Above we apply exponential moving average to the 5k times of a college athlete. alpha is the degree of weight decrease over time, must be between 0 and 1. As you may have noticed, as alpha gets closer to 0, the average performance increases, based on the higher weights applied to earlier performances. While person_1 as a higher weighted average with an alpha > 0.75, when alpha ≤ 0.75 person_2 has a higher time. By using metric that accounts for the recency of performances, we can gather more informed information regarding the trends of an athlete’s performances over time.

Another form of trend analysis would be fitting a line to the time series of performances of an athlete. numpy.linalg contains a lstsq function which allows us to estimate the equation based on least square error

import numpy as np
A = np.vstack([range(len(person_1)), np.ones(len(person_1))]).T
print np.linalg.lstsq(A, person_1)[0] # [  6.93664835 867.89626374]

A = np.vstack([range(len(person_2)), np.ones(len(person_2))]).T
print  np.linalg.lstsq(A, person_2)[0] # [ -3.53327273 959.46672727]

If the linear equation does not fit the series of performances very well, they may also try numpy.polyfit to attempt to fit their performances to a polynomial curve:

import numpy as np
for i in range(3):
    print np.polyfit(range(len(person_2)), person_2, i)
    print np.polyfit(range(len(person_2)), person_2, i)

How closely the data can be fitted can determine how closely the athlete’s performances follow a trend. This technique can be applied to finding the strengths/weaknesses of teammates or finding the strengths/weaknesses of rival athletes. These coefficients can also be used as a metric for determining the rates of improvement of athletes based on their sequential performances, and for clustering those athletes based on their rates of improvement (or lack thereof)

Machine Learning🔗

For large amounts of race data, a more scaleable approach machine learning approach may be be required. Machine learning can allow developers to train a model against their dataset and then use the trained model to make predictions for data that the model has not been trained on. We classified some running logs in Writing Machine Learning Models for Track & Field as an introductory example on how to write machine learning classifiers with scikit-learn.

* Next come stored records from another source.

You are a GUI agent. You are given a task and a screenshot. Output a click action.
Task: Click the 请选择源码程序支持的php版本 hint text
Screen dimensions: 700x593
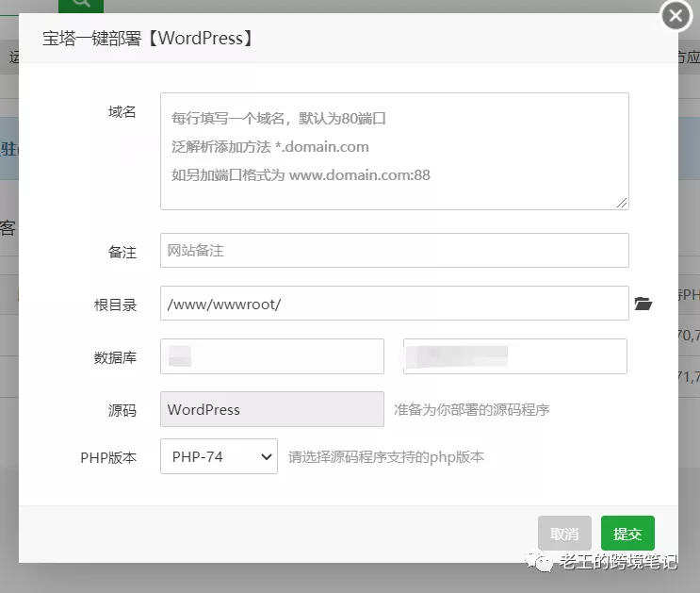pos(386,457)
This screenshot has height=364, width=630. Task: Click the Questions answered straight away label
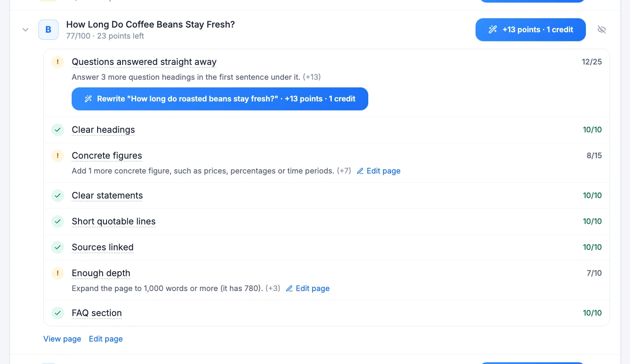[x=144, y=62]
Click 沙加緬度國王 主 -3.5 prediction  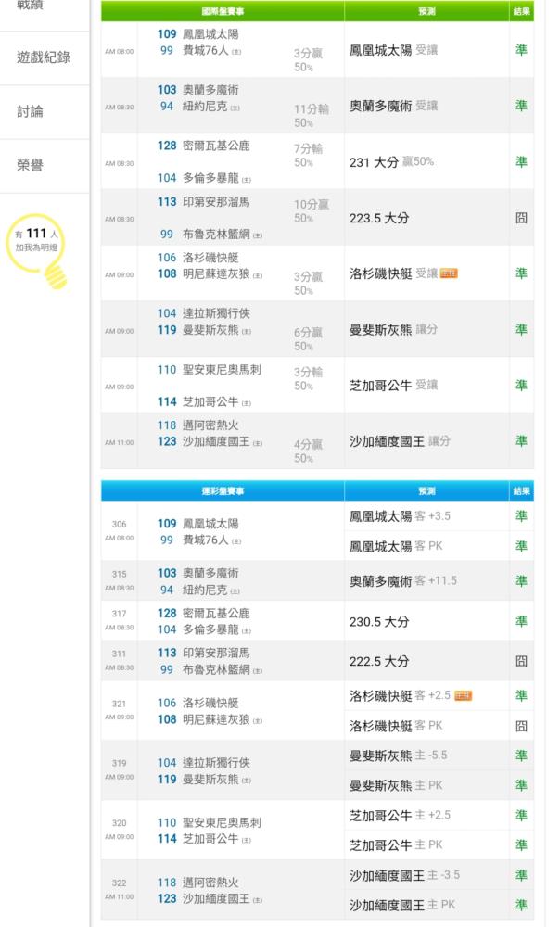click(404, 875)
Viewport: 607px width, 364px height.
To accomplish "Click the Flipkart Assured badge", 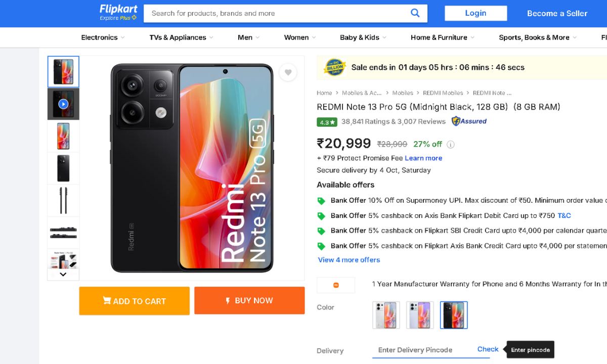I will click(x=469, y=121).
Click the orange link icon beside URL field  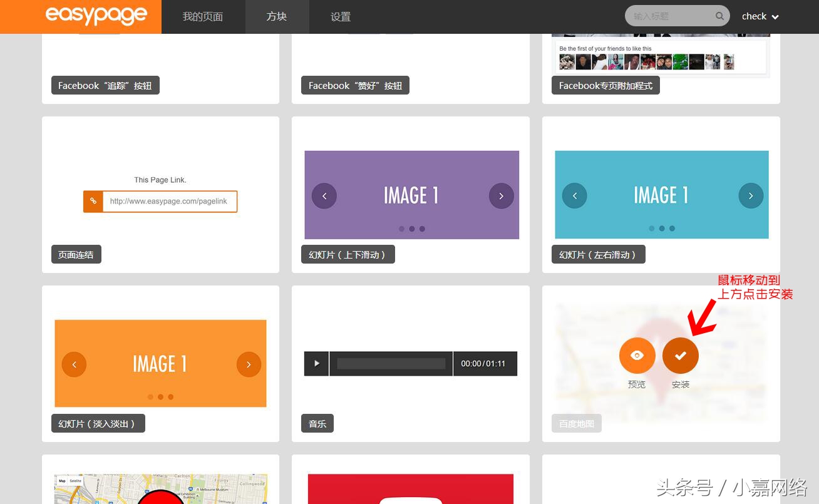93,202
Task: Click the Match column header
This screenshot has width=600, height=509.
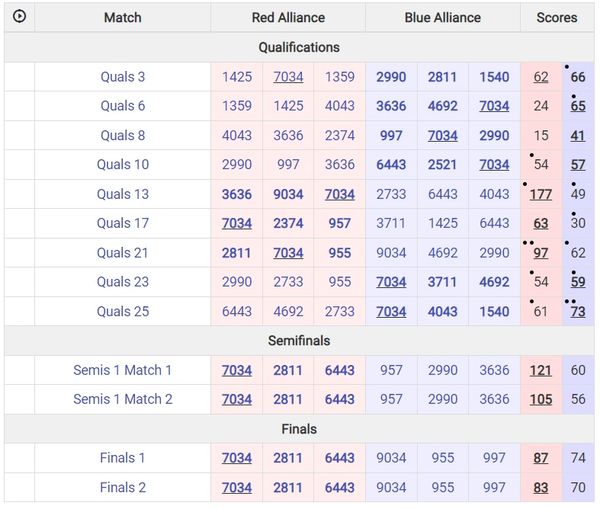Action: tap(122, 17)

The most important part of training a model is preprocessing data. Developers must translate their data into a numerical format so their chosen machine learning model interpret the data to make inferences from. For example, category names in a text format must be changed to numerical labels, as machine learning models do not understand text. Some machine learning models are sensitive to the range of continuous data, so it must be scaled so the data ranges between 0 and 1. scikit-learn provides classes for making all the aforementioned transformations so it should meet all our needs for these examples.

import pandas as pd
from sklearn.svm import OneClassSVM
from sklearn.model_selection import train_test_split

df = pd.read_csv('track_field.csv')

# clean data of all times that are DNS (0) or DNF (999999) using my dataset
df = df[0 < df['time']< 999999]

data = data.values.tolist()

training_data, test_data = train_test_split(data, test_size=0.5)

# define and train our model based on training data
clf = OneClassSVM()
clf.fit(training_data)

# make predictions on our test_data that the model has not seen before
predictions = clf.predict(test_data)
# create separate arrays of normal performances and anomalies
normal = test_data[predictions == 1]
anomalies = test_data[predictions == -1]

print 'Normal: %r' % normal
print 'Normal Data Points: %r' % len(normal)

print 'Anomalies: %s' % anomalies
print 'Anomalous Data Points: %r' %  len(anomalies)

We just constructed a simple anomaly detector model trained on half of all our performances. There are multiple types of anomaly detection. The
OneClassSVM performed novelty detection, which is defined by scikit-learn as:

The training data is not polluted by outliers, and we are interested in detecting anomalies in new observations.

Based on this definition, OneClassSVM was a poor choice of detector for creating a general purpose model. Since we fit the detector on most of our data the only performances that are different “novel” compared to the rest of our data (such as times faster than world records) will appear to be anomalies. So this model does have some applicable uses but it could be more useful. OneClassSVM would be would be very useful if trained on performances for an individual athlete. This way any times that are considerably different from their existing performances would be identified as an anomaly.

Now, back to a general purpose anomaly detector. The other type of anomaly detection is outlier detection. Once again, scikit-learn provides a simple explanation

The training data contains outliers, and we need to fit the central mode of the training data, ignoring the deviant observations.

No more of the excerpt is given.